Costituisce principio pacifico che l’interpretazione della domanda giudiziale e la qualificazione dell’oggetto ad essa correlato spettano al giudice di merito sulla scorta delle allegazioni di fatto dedotte dalla parte; pertanto, nella fattispecie, la Corte di appello di Milano, riconfermando la correttezza della ricostruzione operata dal giudice di primo grado, ha rilevato che, in base agli elementi che caratterizzavano la domanda formulata dal Comune di Gr. ed Un., con riferimento ai lamentati vizi di un’opera che l’avevano resa inidonea alla sua funzione ed utilizzazione e ai titoli di responsabilità che erano individuabili a carico dei progettisti e direttori dei lavori nonché della ditta esecutrice, la domanda era stata ritualmente ricondotta all’azione contemplata dall’art. 1669 c.c., senza che, perciò, non risultando operata alcuna sostituzione d’ufficio di una diversa azione rispetto a quella proposta, fosse stato violato il principio di cui all’art. 112 c.p.c.. Del resto, secondo la condivisibile giurisprudenza precedente di questa Corte (cfr. Cass. n. 7080 del 1995 e Cass. n. 7537 del 2004), il giudice del merito, nell’esercizio del potere di interpretazione e qualificazione della domanda, non è condizionato dalla formula adottata dalla parte, dovendo egli tenere conto piuttosto del contenuto sostanziale della pretesa desumibile dalla situazione dedotta in causa e delle eventuali precisazioni nel corso del giudizio nonché del provvedimento chiesto in concreto, senza altri limiti che quello di rispettare il principio della corrispondenza della pronuncia alla richiesta e di non sostituire d’ufficio una diversa azione a quella formalmente proposta. Pertanto, la domanda con la quale venga chiesta la condanna dell’appaltatore ed, eventualmente, anche del progettista e del direttore dei lavori (per condotte negligenti a loro imputabili) ad eliminare in vizi dell’opera, bene è qualificata dal giudice di merito quale domanda di risarcimento in forma specifica del danno da responsabilità extracontrattuale ex art. 1669 c.c. anziché quale richiesta di adempimento contrattuale ex art. 1667 c.c., allorché a suo fondamento siano dedotti difetti della costruzione così gravi da incidere sugli elementi essenziali dell’opera stessa, influendo sulla sua durata e compromettendone la conservazione (come verificatosi nel caso di specie).

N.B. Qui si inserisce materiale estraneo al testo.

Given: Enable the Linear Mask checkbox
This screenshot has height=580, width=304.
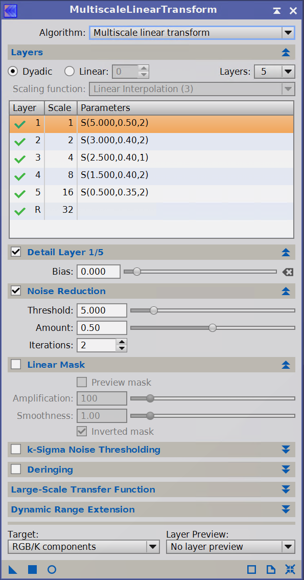Looking at the screenshot, I should tap(16, 364).
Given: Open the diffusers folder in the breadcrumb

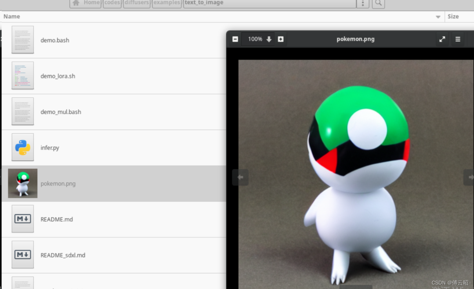Looking at the screenshot, I should (x=136, y=3).
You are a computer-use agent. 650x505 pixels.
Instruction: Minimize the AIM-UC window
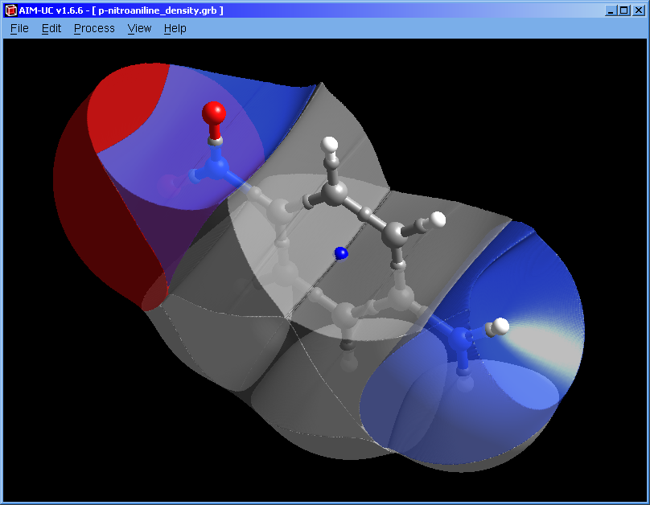click(x=611, y=10)
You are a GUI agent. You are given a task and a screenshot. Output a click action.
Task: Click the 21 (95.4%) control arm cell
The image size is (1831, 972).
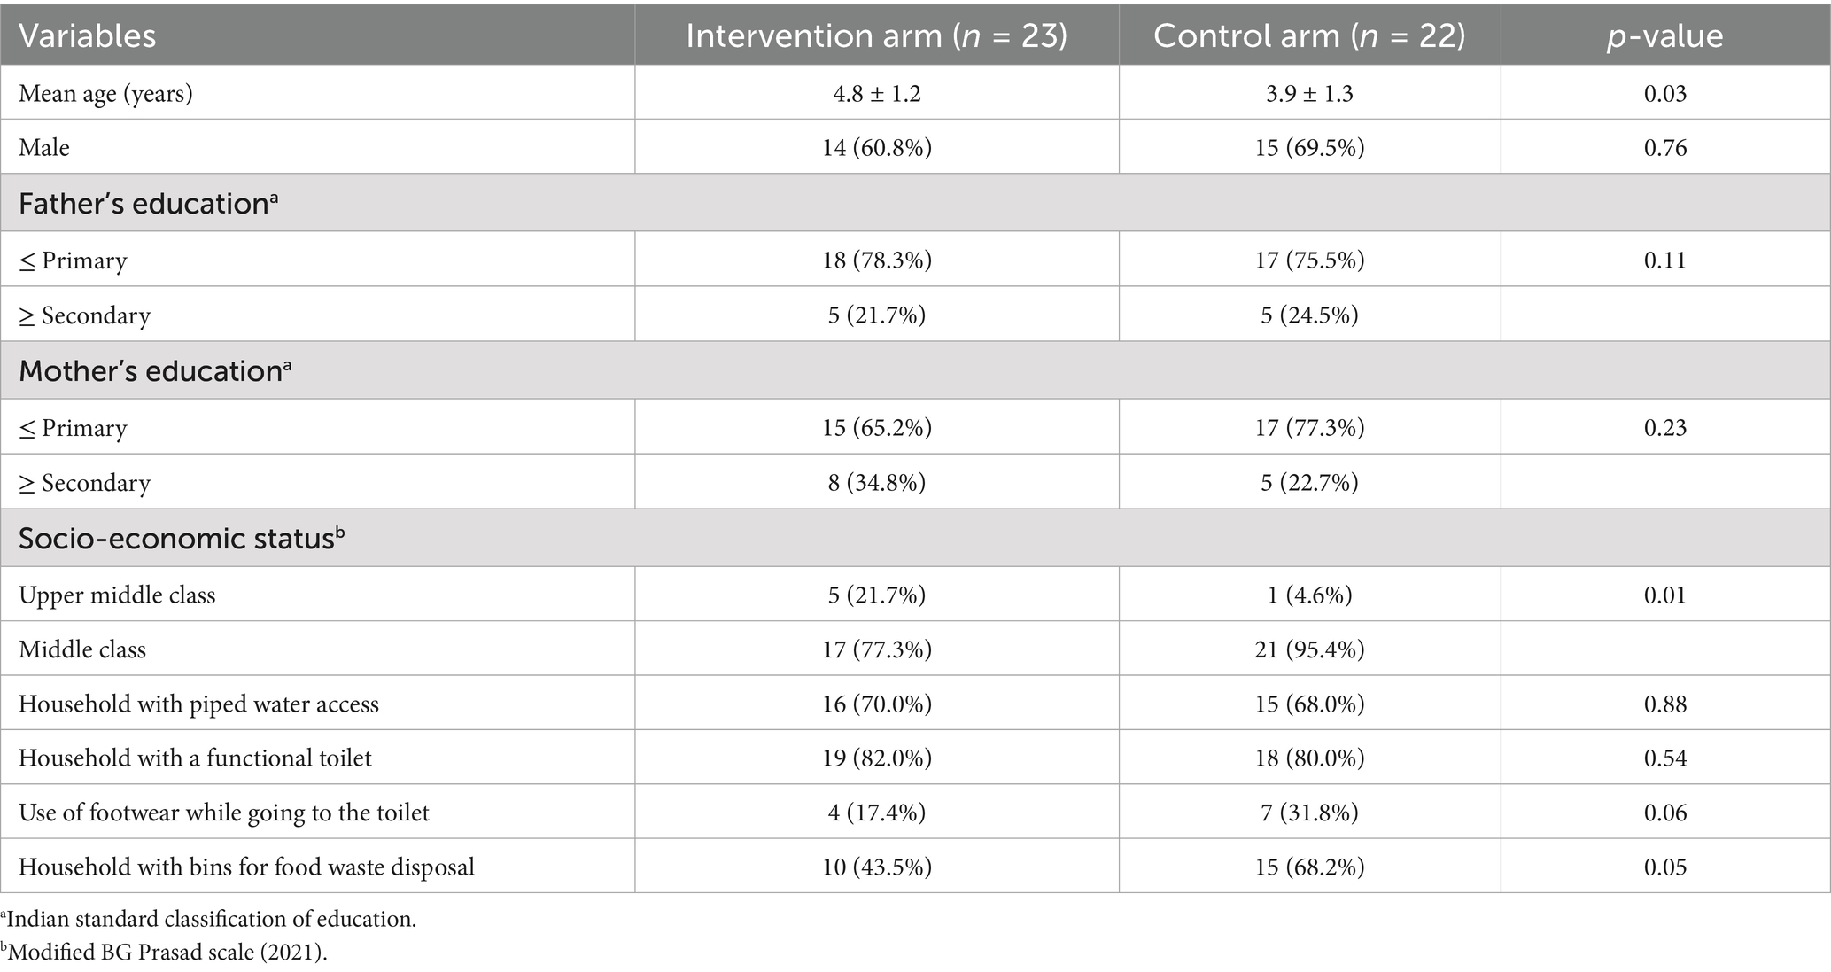pyautogui.click(x=1309, y=649)
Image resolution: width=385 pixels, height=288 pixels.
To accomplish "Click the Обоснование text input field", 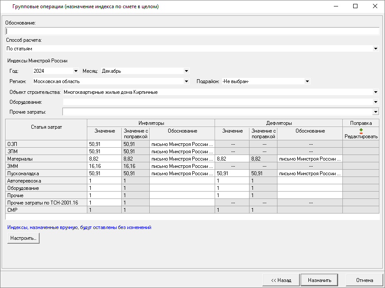I will (x=192, y=31).

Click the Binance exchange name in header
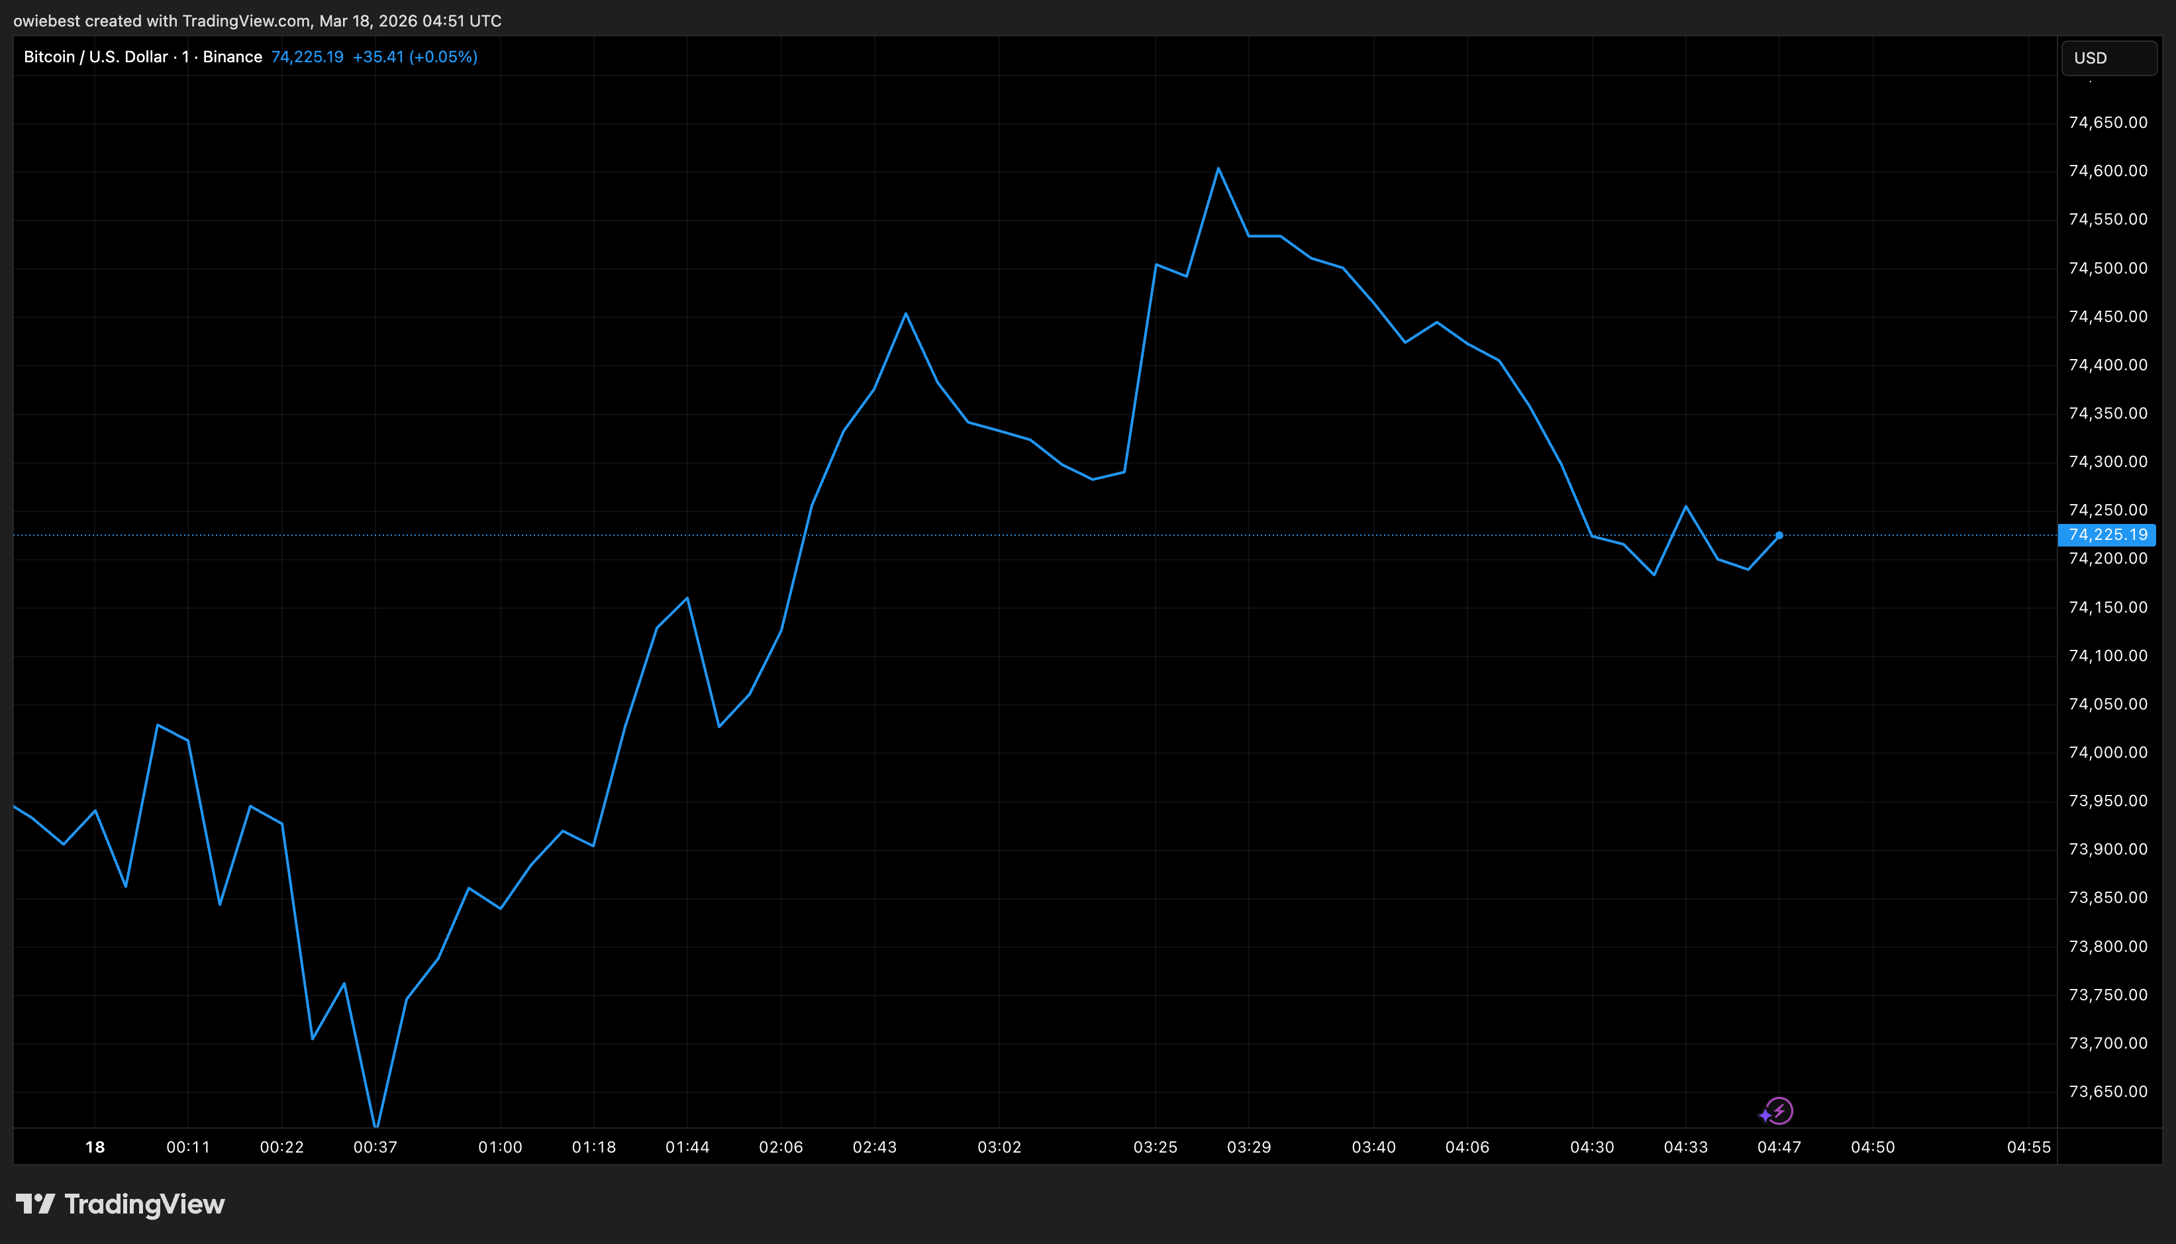click(x=232, y=57)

2. Con il secondo motivo i ricorrenti hanno dedotto la violazione dell’art. 1669 c.c. nonché il vizio di omessa, insufficiente e contraddittoria motivazione circa la natura e la consistenza dei vizi e difetti denunciati con richiami a passaggi della relazione del c.t.u. In particolare, con tale doglianza, i due ricorrenti hanno contestato la riconducibilità dei vizi dedotti in giudizio nell’alveo dell’art. 1669 c.c., non afferendo essi ad elementi o porzioni rilevanti dell’immobile senza diminuirne le ordinarie possibilità di uso, essendosi sostanziati i lavori oggetto dell’appalto nell’esecuzione di opere di mero restauro conservativo di parti od elementi preesistenti dell’immobile, destinato a rimanere completamente inalterato nei suoi elementi essenziali.

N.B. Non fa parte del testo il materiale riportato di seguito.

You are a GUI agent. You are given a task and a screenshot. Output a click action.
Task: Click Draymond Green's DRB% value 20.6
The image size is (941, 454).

2.1. Anche questo motivo è infondato e deve, quindi, essere rigettato. Deve, in primo luogo, ribadirsi che, pacificamente, al giudice di legittimità non è riconosciuto il potere di riesaminare l’intera vicenda processuale in relazione agli accertamenti di fatto acquisiti, bensì il solo potere di controllo, sotto il profilo della correttezza giuridica e della congruità sul piano della coerenza logica, delle argomentazioni svolte dal giudice di merito a sostegno della propria decisione, oltre che naturalmente in ordine all’esatta applicazione delle norme di diritto in relazione alla specifica fattispecie dedotta in giudizio (e con riferimento alle violazioni eventualmente rilevanti ai sensi dell’art. 360 c.p.c., comma 1, n. 3).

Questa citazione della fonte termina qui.